A Chênée, la Vesdre a longtemps été enfermée entre des routes et d'anciennes usines. Après les inondations de 2021, la Ville de Liège a décidé de repenser entièrement ce quartier… en redonnant de la place à la rivière, visuellement et physiquement.
Bien avant les inondations, Liège avait déjà une vision pour les rives de la Vesdre à Chênée, ce morceau de ville marqué par la friche industrielle de LBP. Le site avait été dépollué.
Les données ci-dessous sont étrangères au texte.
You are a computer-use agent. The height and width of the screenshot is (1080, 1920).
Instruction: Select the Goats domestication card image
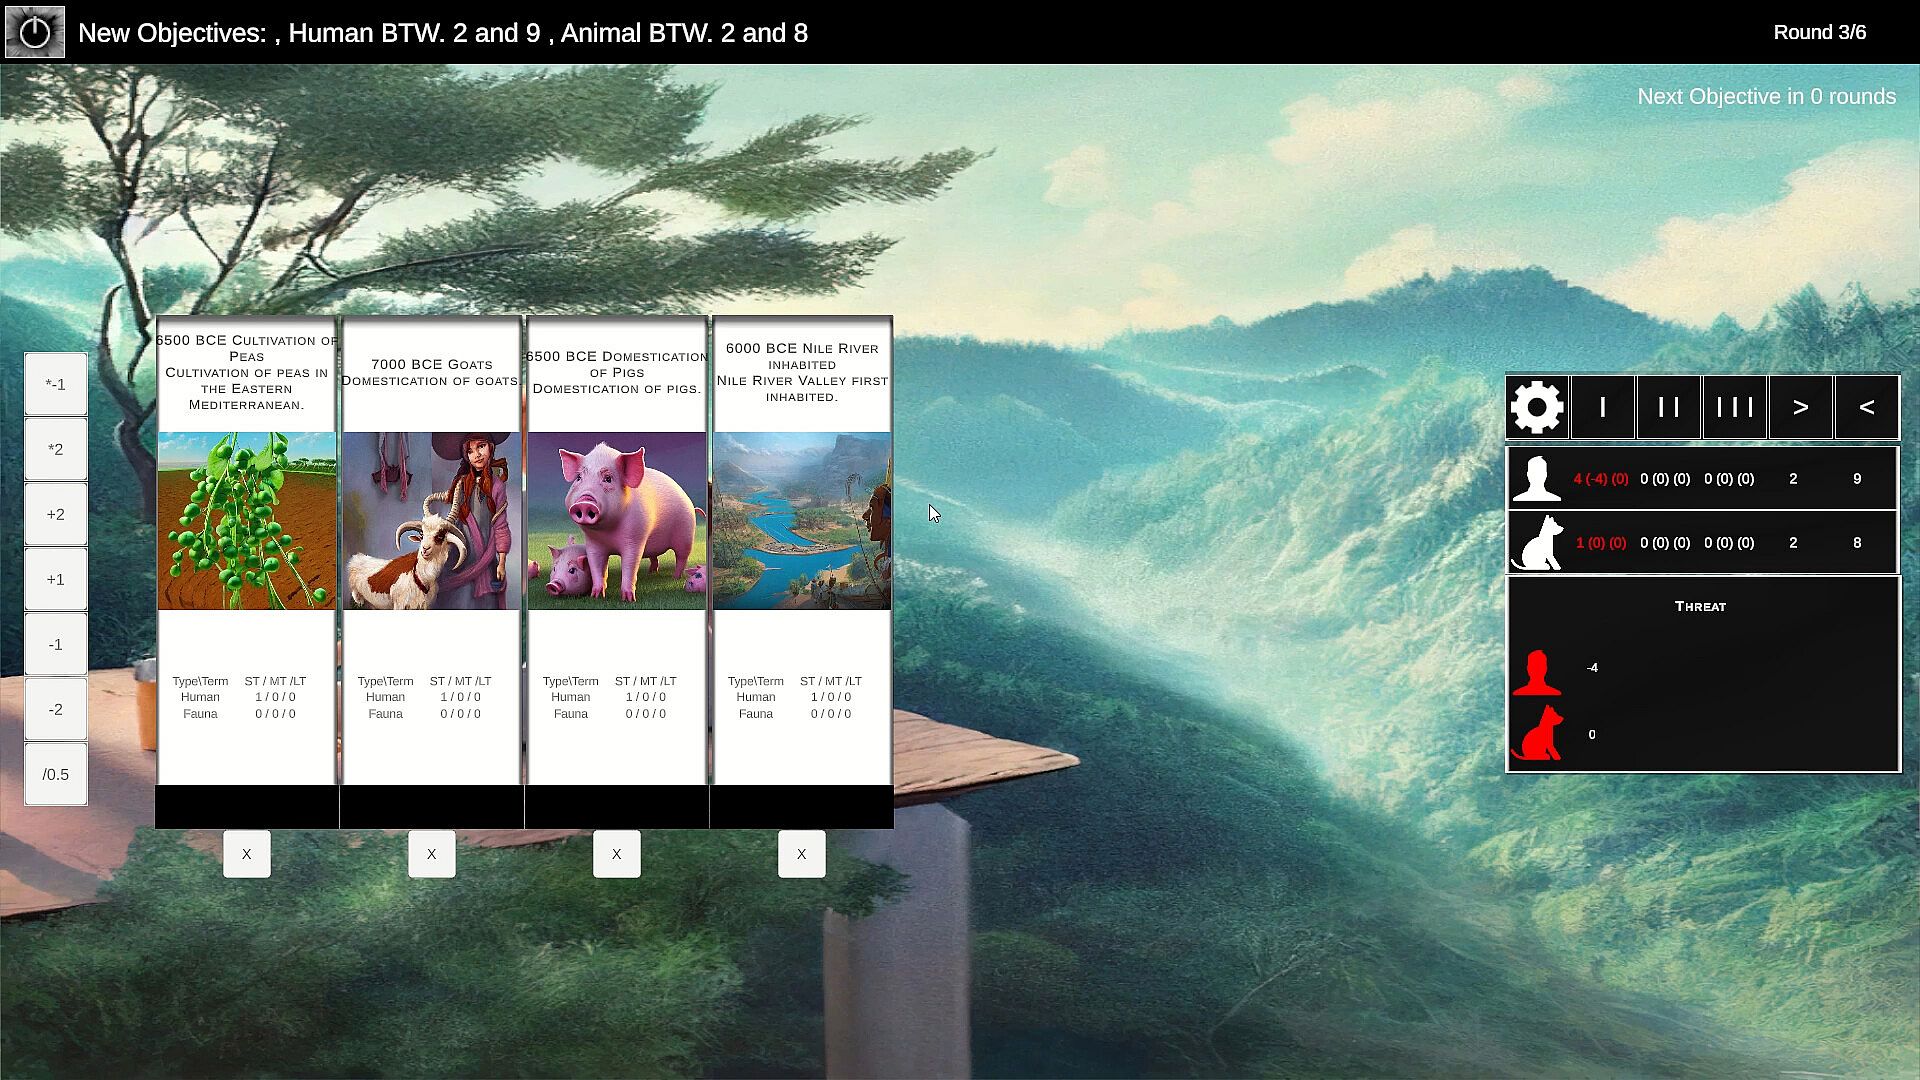pyautogui.click(x=432, y=521)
Mais juillet 2021 a rebattu complètement les cartes.
Aujourd'hui, "l'objectif est de faire de cette catastrophe une opportunité", explique l'échevin de l'Aménagement du territoire de Liège, Gilles Forêt et d'offrir un cadre de vie plus agréable et plus résilient aux habitants.
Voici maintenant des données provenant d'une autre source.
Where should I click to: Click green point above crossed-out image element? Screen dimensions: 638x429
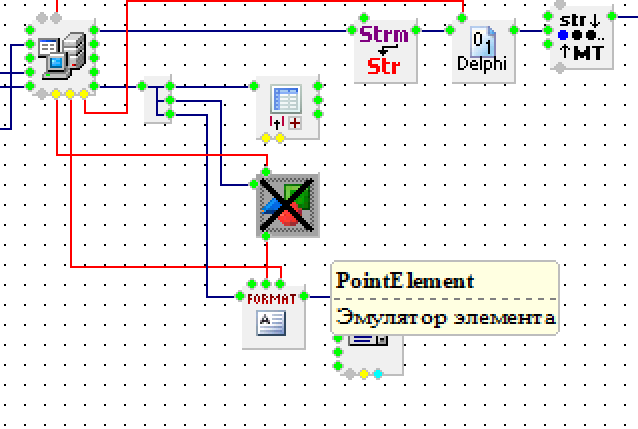[266, 171]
30.000 m² de surfaces vertes, 680 nouveaux arbres
Le projet prévoit la transformation complète de la rive gauche de la rivière avec la création d’un grand parc public (30.000 m² de surfaces végétalisées, 680 nouveaux arbres plantés, aire de jeux, mobilier urbain, création d'une promenade en bord de Vesdre et d'une autre un peu plus haut) et d’une passerelle cyclo-piétonne reliant la place du Gravier à la gare de Chênée.
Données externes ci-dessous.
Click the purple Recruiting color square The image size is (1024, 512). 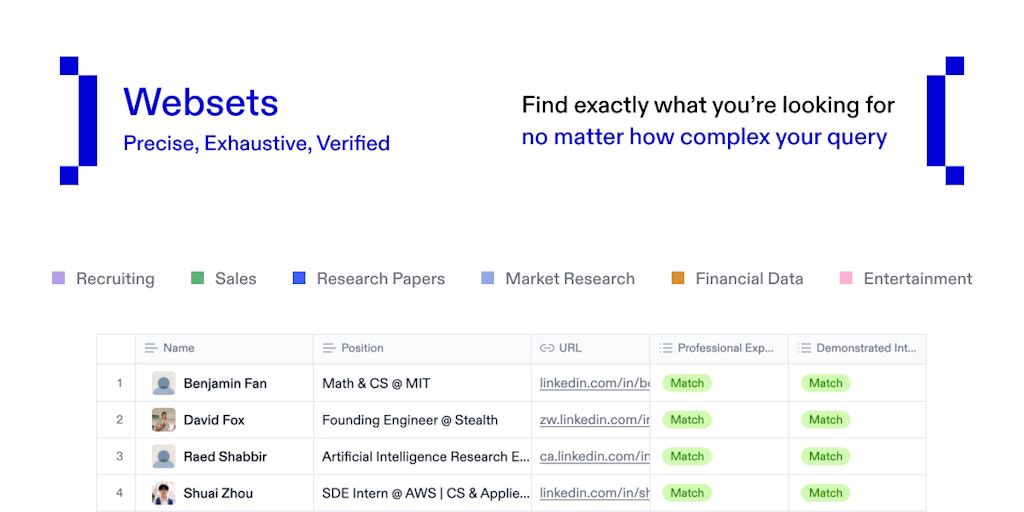point(59,278)
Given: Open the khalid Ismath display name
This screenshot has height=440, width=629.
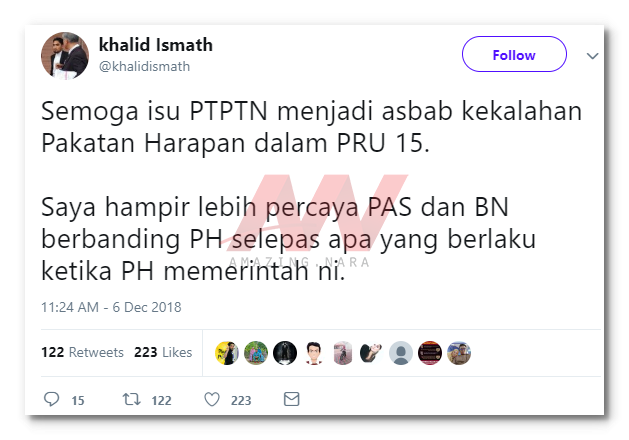Looking at the screenshot, I should [156, 45].
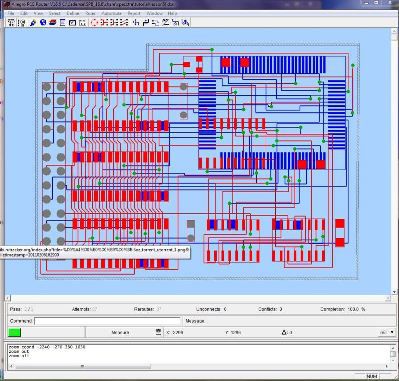Viewport: 399px width, 381px height.
Task: Click the red and blue layers toolbar icon
Action: 52,22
D'ici 2030, un parc d’activités économiques sera créé et d'ici 2035, 75 nouveaux logements seront construits à promximité de la gare. Le projet prévoit aussi la création d’un MobiPôle qui connectera différents modes de déplacement: la marche (création de 2 km de trottoirs), le vélo (création de 500 m de piste cyclable connectée aux RAVeLS et chemins cyclables du parc), le train, les bus (création de quais de bus et d'une station), la voiture (aménagement d'un parking d'une cinquantaine de places avec bornes de recharge).
Donner plus de place à l'eau
Pour créer le vaste parc, le quai Borguet sera déplacé au Sud pour laisser plus de place à l'eau. Dans la même idée, les berges seront reconfigurées de façon plus naturelle pour permettre au parc de jouer le rôle de zone d'expansion de crues lors de fortes pluies. Les rives réaménagées permettront aussi aux citoyens d'avoir un lien avec l'eau pour "se réconcilier avec la rivière". "Je pense que cela va changer la vision de cette Vesdre très canalisée, presque industrielle. Cela va permettre de renouer avec ce caractère naturaliste que le projet veut vraiment pousser", soutient Maxime Cloarec, directeur de projet chez Michel Desvigne.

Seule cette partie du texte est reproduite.